== Selected extract ==

Childhood mortality is linked with socio-economic deprivation, a report by the National Child Mortality Database (NCMD) has revealed.
The report, Child Mortality and Social Deprivation, which is based on data for children who died between April 2019 and March 2020 in England, finds a clear association between the risk of child death and the level of deprivation (for all categories of death except cancer).
More specifically, the report found that more than a fifth of all child deaths might be avoided if children living in the most deprived areas had the same mortality risk as those living in the least deprived, which translates to more than 700 fewer children dying per year in England.
Commissioned by the Healthcare Quality Improvement Partnership (HQIP) on behalf of NHS England, this report includes analysis of 3,347 children who died in England between April 1, 2019, and March 31, 2020, and investigates the characteristics of their deaths to identify if socio-economic deprivation is associated with childhood mortality.
The most common age at death was less than 1 year (63%) and more boys than girls died (56.5% vs 43.5%), while the majority of children who died lived in urban areas (87.8%).
By linking each child’s address to the UK government’s ten deciles of deprivation (calculated using seven indicators of income, employment, education, health, crime, access to housing and services, and living environment), it was determined that child mortality increased as deprivation increased. More specifically, on average, there was a 10% increase in the risk of death between each decile* of increasing deprivation.

===

**Instructions:**
#1 Translate this sentence from the child mortality article into Spanish: "Childhood mortality is linked with socio-economic deprivation, a report by the National Child Mortality Database (NCMD) has revealed."
#2 List the seven indicators that the child mortality article says are used to calculate the government's deciles of deprivation.
#3 Please carry on with the child mortality article from its final sentence.
None of the tasks requires the data.

== Dataset excerpt ==

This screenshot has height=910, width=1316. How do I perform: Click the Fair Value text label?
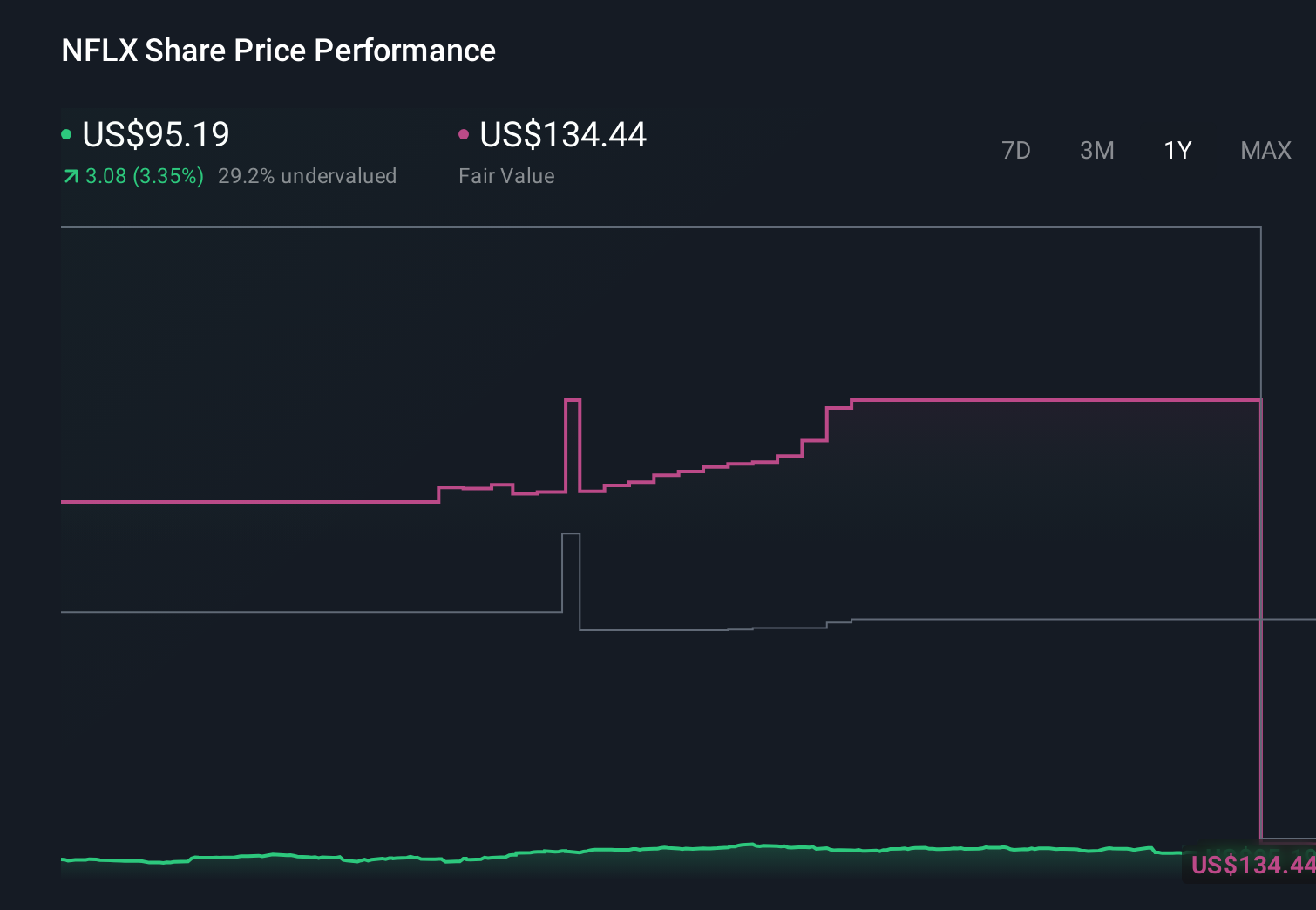[x=506, y=175]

===

**Exercise results:**
#1 La mortalidad infantil está vinculada con la privación socioeconómica, según ha revelado un informe de la National Child Mortality Database (NCMD).

#2
- Income
- Employment
- Education
- Health
- Crime
- Access to housing and services
- Living environment

#3
For deaths that were reviewed by a Child Death Overview Panel (CDOP) as part of the national Child Death Review (CDR) process, this report is able to provide further insights.
A total of 2,738 child deaths were reviewed in the period from 1 April 2019 to 31 March 2020 (though the year of death ranged from 2012 to 2020) and, of these, we were able to link 98% to deprivation deciles.
Analysis of these more detailed data shows that the proportion of deaths with modifiable contributory factors increased with increasing deprivation (factors relating to the social environment were the most common). While, overall, at least one in 12 of all child deaths reviewed had one or more factors related to deprivation identified.
Importantly, Child Mortality and Social Deprivation also contains case studies from CDOPs that focus on poverty, with the aim of reducing the number of child deaths where deprivation appears to be a factor going forward.
These exemplar projects highlight the value of using local learning, and provide practical inspiration for the kinds of interventions that could be implemented across the country.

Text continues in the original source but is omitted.